START AVAILABLE DATA

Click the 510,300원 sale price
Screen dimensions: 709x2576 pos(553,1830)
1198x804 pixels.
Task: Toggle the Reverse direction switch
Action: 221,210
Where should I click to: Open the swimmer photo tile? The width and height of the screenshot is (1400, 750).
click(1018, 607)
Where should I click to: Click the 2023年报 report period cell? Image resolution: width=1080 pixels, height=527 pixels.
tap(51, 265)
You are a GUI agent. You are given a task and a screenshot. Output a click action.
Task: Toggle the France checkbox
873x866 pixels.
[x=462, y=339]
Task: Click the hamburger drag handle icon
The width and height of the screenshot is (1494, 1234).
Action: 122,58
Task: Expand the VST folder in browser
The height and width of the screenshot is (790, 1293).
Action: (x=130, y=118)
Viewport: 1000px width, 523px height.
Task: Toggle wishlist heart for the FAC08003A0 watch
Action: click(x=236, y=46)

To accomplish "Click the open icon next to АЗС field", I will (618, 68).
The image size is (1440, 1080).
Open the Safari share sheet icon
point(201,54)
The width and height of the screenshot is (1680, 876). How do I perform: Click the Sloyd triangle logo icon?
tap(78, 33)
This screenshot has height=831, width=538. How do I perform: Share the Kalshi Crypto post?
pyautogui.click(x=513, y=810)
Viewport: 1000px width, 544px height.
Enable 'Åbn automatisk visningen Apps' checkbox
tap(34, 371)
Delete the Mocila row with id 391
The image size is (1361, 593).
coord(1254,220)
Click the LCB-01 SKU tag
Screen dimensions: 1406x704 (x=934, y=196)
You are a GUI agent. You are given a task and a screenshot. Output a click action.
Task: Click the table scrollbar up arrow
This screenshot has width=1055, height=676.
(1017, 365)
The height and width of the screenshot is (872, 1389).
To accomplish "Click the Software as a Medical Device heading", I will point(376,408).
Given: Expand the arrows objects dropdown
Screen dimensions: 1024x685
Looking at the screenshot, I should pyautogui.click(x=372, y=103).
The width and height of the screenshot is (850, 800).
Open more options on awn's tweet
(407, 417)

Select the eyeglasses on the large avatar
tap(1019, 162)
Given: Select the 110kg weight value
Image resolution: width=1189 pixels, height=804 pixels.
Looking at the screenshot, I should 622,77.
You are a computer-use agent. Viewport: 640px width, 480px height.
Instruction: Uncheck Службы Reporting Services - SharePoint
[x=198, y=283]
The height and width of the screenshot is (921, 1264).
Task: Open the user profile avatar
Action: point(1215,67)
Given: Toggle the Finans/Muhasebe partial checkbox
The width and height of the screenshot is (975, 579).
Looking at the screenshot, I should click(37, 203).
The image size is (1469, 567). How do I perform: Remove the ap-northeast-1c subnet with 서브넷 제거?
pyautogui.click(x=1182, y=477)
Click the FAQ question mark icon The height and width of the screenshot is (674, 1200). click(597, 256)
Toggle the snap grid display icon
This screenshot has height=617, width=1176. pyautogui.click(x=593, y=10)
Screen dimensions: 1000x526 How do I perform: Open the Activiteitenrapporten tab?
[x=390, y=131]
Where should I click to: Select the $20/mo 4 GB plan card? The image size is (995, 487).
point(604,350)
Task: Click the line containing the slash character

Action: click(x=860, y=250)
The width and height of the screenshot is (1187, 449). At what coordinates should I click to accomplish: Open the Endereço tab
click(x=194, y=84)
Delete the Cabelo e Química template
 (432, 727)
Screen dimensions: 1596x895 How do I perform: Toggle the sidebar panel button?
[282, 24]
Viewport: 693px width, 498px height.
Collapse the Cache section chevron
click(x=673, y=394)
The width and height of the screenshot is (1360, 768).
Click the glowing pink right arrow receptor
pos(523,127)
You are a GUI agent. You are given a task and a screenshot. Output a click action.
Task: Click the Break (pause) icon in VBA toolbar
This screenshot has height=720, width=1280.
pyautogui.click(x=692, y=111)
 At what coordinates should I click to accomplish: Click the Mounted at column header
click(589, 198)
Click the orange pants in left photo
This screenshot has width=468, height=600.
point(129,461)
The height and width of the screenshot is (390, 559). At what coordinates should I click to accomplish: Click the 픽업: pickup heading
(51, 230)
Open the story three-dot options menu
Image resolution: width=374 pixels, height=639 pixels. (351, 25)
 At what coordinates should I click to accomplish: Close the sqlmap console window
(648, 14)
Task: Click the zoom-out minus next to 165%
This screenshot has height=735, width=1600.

END AVAILABLE DATA

**REQUIRED WORK**
Set down each entry above again exactly as it reads.

**EXERCISE SOLUTION**
Click the 510,300원 sale price
Screen dimensions: 709x2576 pos(553,1830)
1198x804 pixels.
Task: Toggle the Reverse direction switch
Action: 221,210
Where should I click to: Open the swimmer photo tile? The width and height of the screenshot is (1400, 750).
click(1018, 607)
Where should I click to: Click the 2023年报 report period cell? Image resolution: width=1080 pixels, height=527 pixels.
tap(51, 265)
You are a GUI agent. You are given a task and a screenshot. Output a click action.
Task: Toggle the France checkbox
873x866 pixels.
[x=462, y=339]
Task: Click the hamburger drag handle icon
The width and height of the screenshot is (1494, 1234).
Action: 122,58
Task: Expand the VST folder in browser
The height and width of the screenshot is (790, 1293).
Action: (x=130, y=118)
Viewport: 1000px width, 523px height.
Task: Toggle wishlist heart for the FAC08003A0 watch
Action: click(x=236, y=46)

To accomplish "Click the open icon next to АЗС field", I will (618, 68).
The image size is (1440, 1080).
Open the Safari share sheet icon
point(201,54)
The width and height of the screenshot is (1680, 876). How do I perform: Click the Sloyd triangle logo icon?
tap(78, 33)
This screenshot has height=831, width=538. How do I perform: Share the Kalshi Crypto post?
pyautogui.click(x=513, y=810)
Viewport: 1000px width, 544px height.
Enable 'Åbn automatisk visningen Apps' checkbox
tap(34, 371)
Delete the Mocila row with id 391
The image size is (1361, 593).
coord(1254,220)
Click the LCB-01 SKU tag
Screen dimensions: 1406x704 (x=934, y=196)
You are a GUI agent. You are given a task and a screenshot. Output a click action.
Task: Click the table scrollbar up arrow
This screenshot has width=1055, height=676.
(1017, 365)
The height and width of the screenshot is (872, 1389).
To accomplish "Click the Software as a Medical Device heading", I will point(376,408).
Given: Expand the arrows objects dropdown
Screen dimensions: 1024x685
Looking at the screenshot, I should pyautogui.click(x=372, y=103).
The width and height of the screenshot is (850, 800).
Open more options on awn's tweet
(407, 417)

Select the eyeglasses on the large avatar
tap(1019, 162)
Given: Select the 110kg weight value
Image resolution: width=1189 pixels, height=804 pixels.
Looking at the screenshot, I should 622,77.
You are a computer-use agent. Viewport: 640px width, 480px height.
Instruction: Uncheck Службы Reporting Services - SharePoint
[x=198, y=283]
The height and width of the screenshot is (921, 1264).
Task: Open the user profile avatar
Action: point(1215,67)
Given: Toggle the Finans/Muhasebe partial checkbox
The width and height of the screenshot is (975, 579).
Looking at the screenshot, I should click(37, 203).
The image size is (1469, 567). How do I perform: Remove the ap-northeast-1c subnet with 서브넷 제거?
pyautogui.click(x=1182, y=477)
Click the FAQ question mark icon The height and width of the screenshot is (674, 1200). click(597, 256)
Toggle the snap grid display icon
This screenshot has height=617, width=1176. pyautogui.click(x=593, y=10)
Screen dimensions: 1000x526 How do I perform: Open the Activiteitenrapporten tab?
[x=390, y=131]
Where should I click to: Select the $20/mo 4 GB plan card? The image size is (995, 487).
point(604,350)
Task: Click the line containing the slash character

Action: click(x=860, y=250)
The width and height of the screenshot is (1187, 449). At what coordinates should I click to accomplish: Open the Endereço tab
click(x=194, y=84)
Delete the Cabelo e Química template
 (432, 727)
Screen dimensions: 1596x895 How do I perform: Toggle the sidebar panel button?
[282, 24]
Viewport: 693px width, 498px height.
Collapse the Cache section chevron
click(x=673, y=394)
The width and height of the screenshot is (1360, 768).
Click the glowing pink right arrow receptor
pos(523,127)
You are a GUI agent. You are given a task and a screenshot. Output a click action.
Task: Click the Break (pause) icon in VBA toolbar
This screenshot has height=720, width=1280.
pyautogui.click(x=692, y=111)
 At what coordinates should I click to accomplish: Click the Mounted at column header
click(589, 198)
Click the orange pants in left photo
This screenshot has width=468, height=600.
point(129,461)
The height and width of the screenshot is (390, 559). At what coordinates should I click to accomplish: Click the 픽업: pickup heading
(51, 230)
Open the story three-dot options menu
Image resolution: width=374 pixels, height=639 pixels. (351, 25)
 At what coordinates should I click to accomplish: Close the sqlmap console window
(648, 14)
Task: Click the zoom-out minus next to 165%
This screenshot has height=735, width=1600.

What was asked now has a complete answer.